Remembering another world in powerfully vivid poems

Poetry review

Seán Lysaght's new collection, Carnival Masks (Gallery Press, €18.50), begins with Lysaght's speciality, lyrics that arise from close observations of a particular wild place, in this case the north Mayo landscape with which his readers will be familiar. In these new poems Lysaght presses his scenes from the natural world into service for thematic concerns: the opening poem, Skylarks in January , is exemplary in the way it notices, with typically vigorous precision, how four skylarks call "across the clouds, / still dragging a grey hawser / that ends in the sea / after weeks in the links / while the waves poured thunder".

What Lysaght does next, though, is rope that image into a very different kind of observation, contrasting those four high-flyers with “all love wants – / there in the heather – is a nest, / a few stray notes, / a closer look at the crest”.

Lysaght reads the natural world and, in poems like this, convinces us that it speaks, indirectly but powerfully, to our concerns.

Such poems can run risks of the kind Oscar Wilde identified when he said of Wordsworth that he "found in stones the sermons he had already hidden there". When Lysaght marks Queen Elizabeth's visit to Ireland in 2011, in Whimbrels , he acknowledges how hyperbolic it is to read the "strange notes and wild flutings" of these "curlew cousins with stylish crowns" as a kind of "enchantment", but he carries on in that vein, ending by declaring the birds "exalt / the actual, like the coming of a queen. / The townland was full of wonderful noises".


One of the sources of such boldly exaggerated writing may be Lysaght's study of Edmund Spenser, that archetypal English-language (and Elizabethan) allegorist of Ireland. Lysaght is preoccupied by how we write and rewrite history and, like his contemporary Thomas McCarthy, has previously written a sort of historical verse fiction, in his case a biography of Spenser that he published in 2011.
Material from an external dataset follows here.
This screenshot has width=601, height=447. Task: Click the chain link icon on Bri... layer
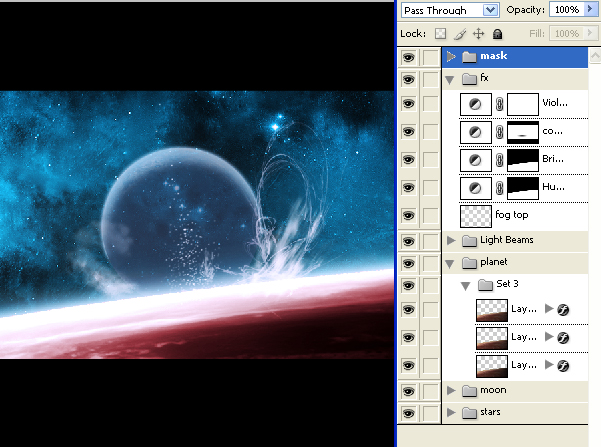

Carnival Masks includes a sonnet sequence called Letters to a Tudor Poet that reclaims Spenser as he places him in his familiar historical and literary locations: Smerwick Harbour, a pastoral Italian scene, a working farm, the flooding Thames, the "walled town of Corke" and, finally, Kilcolman Castle, his "ruine of time", where the poet raises "another ghost, / a kestrel from an arch" and hears it "calling / over lonely flats at the Awbeg's margin".

The backward look of those Spenser sonnets is also evident in versions of Goethe and Rilke, and in the closing set of poems that happily visit Italy and the Mediterranean, poems that are more occasional and discursive though not without the piercing glances that characterise the book's Mayo landscapes: "My parents come to Italy now that they are dead, / still the same people travelling in my head, / but more vivid, enhanced, if they appear in a dream / like my mother's radiant face when I arrive home." ( Venetian Notebook ).

Tom Duddy's name appeared over the past decade in magazines like the SHOp , the Dark Horse and Poetry Ireland Review : his poems were marked by their quietness, a thoughtful and occasionally awkward slowness, and the concentration they brought to the scenes they conjured up with such refreshing plainness. The first poem in his second collection, The Years (Happenstance Press, £12), is The Appointment ; it gives a good sense of how his poems seem to run on a little before they bring their reader up short:

Outside the window the birds

chirr, churr, chortle, cawk, bicker

and gurgle in a slow-burning

ticking over and idling

of sun-triggered energies.

This side of the window, in the light

that barely makes it into the room

around the end-folds of the dark blue

curtains, a stooping figure searches

back and forth, back and forth

in a secret drawer, scarcely

making a sound, thinking

not to wake me till it’s time.

Duddy does not range widely, but these are vivid poems: his speakers are usually solitaries, for whom noticing the world around them is often identical with remembering another world. In The Last Verse "ship-shape terraces / lying anchored in the smoke of early fires" return him to another March morning and classroom recitations of Sir Walter Scott's Coronach until "The second verse is falling to me / but now all the lines come easily. / The hand of the reaper / Takes the ears that are hoary" before he returns to the present with a typically glowing image: "What became of Varley? Who has Kyne become? / Did none of them stand in a teeming estate, / turning a towel in a brightening cup?"

Duddy, who died prematurely in 2012, was better known as a historian of Irish philosophy (a subject he taught at NUI Galway for many years) than as a poet, but readers of The Years will discover an affecting collection whose lyrics pick out a way to register the passage of time with surprising and moving force, as when the speaker of Reading "The Dark Edge of Europe" notices "My startling hand! No longer a young man's hand, / a slight silvering – even parching – of the skin, / a tracery that reminds me of the dried-out floor / under our apple-trees one Indian summer. / I go on reading, fingers whispering again, / more eager than ever for turns of phrase, / inklings, intimations, transient solaces.